Start of Block
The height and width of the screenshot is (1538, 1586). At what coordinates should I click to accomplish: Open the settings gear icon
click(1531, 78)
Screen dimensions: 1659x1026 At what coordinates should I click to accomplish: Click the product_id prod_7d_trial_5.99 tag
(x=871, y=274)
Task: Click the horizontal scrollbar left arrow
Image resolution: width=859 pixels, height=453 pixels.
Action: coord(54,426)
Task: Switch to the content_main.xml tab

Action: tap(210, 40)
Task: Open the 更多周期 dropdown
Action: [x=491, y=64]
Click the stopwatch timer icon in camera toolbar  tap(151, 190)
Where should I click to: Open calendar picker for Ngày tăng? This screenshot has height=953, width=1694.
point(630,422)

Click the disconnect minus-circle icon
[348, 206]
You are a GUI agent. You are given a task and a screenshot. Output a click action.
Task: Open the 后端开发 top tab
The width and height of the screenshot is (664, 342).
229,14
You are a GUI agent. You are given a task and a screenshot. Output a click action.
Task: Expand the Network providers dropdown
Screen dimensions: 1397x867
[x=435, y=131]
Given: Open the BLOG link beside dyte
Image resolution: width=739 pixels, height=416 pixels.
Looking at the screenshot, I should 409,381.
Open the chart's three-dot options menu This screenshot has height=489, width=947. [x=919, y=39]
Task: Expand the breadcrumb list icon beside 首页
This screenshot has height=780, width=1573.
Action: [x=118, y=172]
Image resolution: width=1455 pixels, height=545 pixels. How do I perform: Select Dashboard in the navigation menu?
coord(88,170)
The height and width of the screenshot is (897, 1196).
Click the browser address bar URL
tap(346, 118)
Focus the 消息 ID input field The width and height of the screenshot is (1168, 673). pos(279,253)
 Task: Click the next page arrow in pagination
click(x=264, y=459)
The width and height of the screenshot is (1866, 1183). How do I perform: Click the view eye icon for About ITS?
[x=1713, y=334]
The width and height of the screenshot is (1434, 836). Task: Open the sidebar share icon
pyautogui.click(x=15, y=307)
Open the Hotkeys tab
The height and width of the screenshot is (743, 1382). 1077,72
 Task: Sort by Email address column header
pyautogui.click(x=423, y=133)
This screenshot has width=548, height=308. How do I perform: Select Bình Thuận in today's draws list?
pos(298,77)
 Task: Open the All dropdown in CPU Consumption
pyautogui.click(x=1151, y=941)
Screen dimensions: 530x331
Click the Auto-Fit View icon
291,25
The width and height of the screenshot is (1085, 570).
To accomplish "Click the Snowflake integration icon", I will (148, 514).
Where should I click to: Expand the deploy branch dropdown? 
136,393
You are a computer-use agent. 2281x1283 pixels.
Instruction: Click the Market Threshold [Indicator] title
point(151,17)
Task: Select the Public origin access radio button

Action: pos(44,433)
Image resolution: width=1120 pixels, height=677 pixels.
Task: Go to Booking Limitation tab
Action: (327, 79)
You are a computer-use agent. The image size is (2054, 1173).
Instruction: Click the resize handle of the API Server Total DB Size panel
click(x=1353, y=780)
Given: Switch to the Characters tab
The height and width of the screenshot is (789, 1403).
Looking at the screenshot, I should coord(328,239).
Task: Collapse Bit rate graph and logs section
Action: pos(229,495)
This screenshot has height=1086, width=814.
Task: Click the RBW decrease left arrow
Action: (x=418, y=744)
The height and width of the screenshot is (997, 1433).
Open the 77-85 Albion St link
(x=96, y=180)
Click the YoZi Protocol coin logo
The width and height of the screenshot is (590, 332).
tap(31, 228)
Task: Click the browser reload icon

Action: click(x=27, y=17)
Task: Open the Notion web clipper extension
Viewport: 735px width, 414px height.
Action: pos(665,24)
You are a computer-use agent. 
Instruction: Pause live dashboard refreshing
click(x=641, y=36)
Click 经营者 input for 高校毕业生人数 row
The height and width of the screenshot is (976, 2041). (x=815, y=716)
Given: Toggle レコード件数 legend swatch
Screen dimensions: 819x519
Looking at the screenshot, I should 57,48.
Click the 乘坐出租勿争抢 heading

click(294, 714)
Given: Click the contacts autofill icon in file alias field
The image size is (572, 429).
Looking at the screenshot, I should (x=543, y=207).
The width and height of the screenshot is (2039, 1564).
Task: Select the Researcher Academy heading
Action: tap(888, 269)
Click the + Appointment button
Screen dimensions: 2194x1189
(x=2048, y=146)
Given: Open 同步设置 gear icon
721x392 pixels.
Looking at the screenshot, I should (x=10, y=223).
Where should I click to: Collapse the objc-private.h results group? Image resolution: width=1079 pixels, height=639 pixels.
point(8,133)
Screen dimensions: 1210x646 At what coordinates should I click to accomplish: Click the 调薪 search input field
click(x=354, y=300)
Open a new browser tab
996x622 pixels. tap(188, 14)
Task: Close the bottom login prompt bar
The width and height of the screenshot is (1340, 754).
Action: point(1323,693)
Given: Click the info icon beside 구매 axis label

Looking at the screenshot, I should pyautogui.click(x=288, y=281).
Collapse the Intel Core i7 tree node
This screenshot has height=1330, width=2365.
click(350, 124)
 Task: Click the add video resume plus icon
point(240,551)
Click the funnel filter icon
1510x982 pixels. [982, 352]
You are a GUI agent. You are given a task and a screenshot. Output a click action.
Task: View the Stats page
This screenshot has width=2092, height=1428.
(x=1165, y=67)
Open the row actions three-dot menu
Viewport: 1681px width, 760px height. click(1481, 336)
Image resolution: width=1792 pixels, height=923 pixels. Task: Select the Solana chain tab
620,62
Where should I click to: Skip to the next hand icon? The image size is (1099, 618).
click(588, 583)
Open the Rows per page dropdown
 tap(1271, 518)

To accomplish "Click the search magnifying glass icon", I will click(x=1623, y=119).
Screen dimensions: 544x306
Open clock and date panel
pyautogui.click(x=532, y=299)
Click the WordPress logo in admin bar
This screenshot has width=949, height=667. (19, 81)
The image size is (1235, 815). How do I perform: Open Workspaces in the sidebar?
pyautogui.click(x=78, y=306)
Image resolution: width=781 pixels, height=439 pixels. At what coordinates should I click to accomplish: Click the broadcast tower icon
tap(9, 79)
End of Block
> _EXERCISE AIM_
Reproduce the lines of the entries above from the one with "Task: Open the Notion web clipper extension" to the one with "Given: Click the contacts", both included, exactly and without any other line.

> _EXERCISE ANSWER_
Task: Open the Notion web clipper extension
Viewport: 735px width, 414px height.
Action: pos(665,24)
You are a computer-use agent. 
Instruction: Pause live dashboard refreshing
click(x=641, y=36)
Click 经营者 input for 高校毕业生人数 row
The height and width of the screenshot is (976, 2041). (x=815, y=716)
Given: Toggle レコード件数 legend swatch
Screen dimensions: 819x519
Looking at the screenshot, I should 57,48.
Click the 乘坐出租勿争抢 heading

click(294, 714)
Given: Click the contacts autofill icon in file alias field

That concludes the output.